大学受験、高校受験のウィングローブ英語塾。あかね台校です。

2021年10月アーカイブ

本の紹介

あかね台校(2021年10月06日)

最近、コロナウィルスの感染者数が減ってきて少しほっとしますね。まだまだマスクは外せないでしょうが、学校では様々な活動が再開し、皆さんも忙しくなってきたのではないでしょうか。

 

ところで、こんなに私たちの生活に大きな影響を与えたコロナってどんなウィルスなのでしょうか。私たちはこれからもこのようなウィスルスの脅威に脅かされ続けるのでしょうか。
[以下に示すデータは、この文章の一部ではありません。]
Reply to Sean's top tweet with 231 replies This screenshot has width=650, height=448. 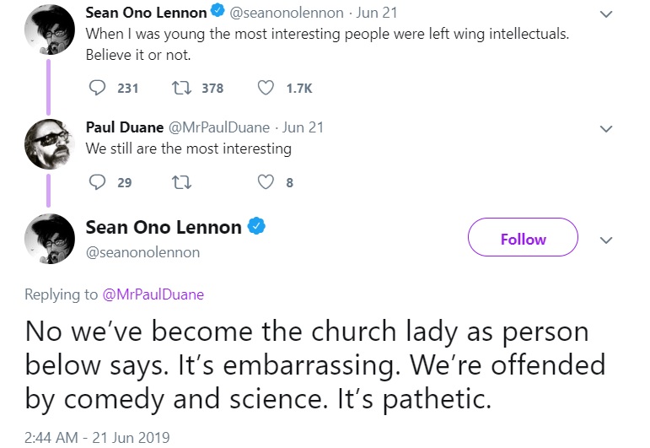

そんな興味からこんな本を手に取ってみました。『京大おどろきのウィスル学講義』(宮沢孝幸著・P H P新書)

 

とても面白い本でした。

私たちは様々なウィルスに囲まれて生きていますが(物質量で見積もると、人類全体よりウィルス全体の方が重いらしい)、1章ではそのウィルスがもたらす恐ろしい病気のことが書かれています。ちょっと怖くなりますよ。でも、幸いなことに病気をもたらすウィルスもいれば、役に立つ有用ウィルスもいるそうです。例えばがんを空気感染させるウィルスがいる一方で、がんの発症を抑える有用ウィルスもいるのだとか。面白いですね。

 

2、3、4章では、ウィルスの仕組み(遺伝情報を包んだ粒子で、自分では増殖できない)や、コロナウィルスの話(コロナウィルスは日本でも800年前から存在していたと考えられ、既知のウィルスとのこと。専門家からしたらそんなに驚くようなウィルスではないのですね)。また、新型コロナウィルスの話、例えばCOVID-19はSエンベロープ=脂質膜をかぶっているので、エタノールに弱い(だから消毒が大事!)、一方ノロウィルスはノンエンベロープなので、エタノールが効かないなど。その他興味あるお話がたくさん出てきます。

 

しかし、一番面白かったのは5章以下に述べられている生物の遺伝子を書き換えてしまうレトロウィルスの存在でしょうか。目次にも書いてありますが、レトロウィルスは生物の進化に大きな役割を果たしてきたようです。そしてこれからの人類の生き残りにも大きな鍵を握っているのかもしれません。

 

ウィルスは宇宙の神秘だと感じた一冊でした。また著者の研究への想いも伝わってきて、ぜひ「あとがき」まで読んで欲しい本です。

 

* 実際に大学の過去問を読んでいると範囲が多岐多様に及び内容も深いと感じます。様々なことに興味を持ち、知識を広げることは大学受験に備えるためにも大切ですが、その後の人生にも大きな影響を与えることと思います。このような点で、読書は大きな助けとなります。学生の皆さんが興味を持てそうな本がありましたら、また紹介していきたいと思います。皆さんも面白い本と出会ったらぜひ教えてください。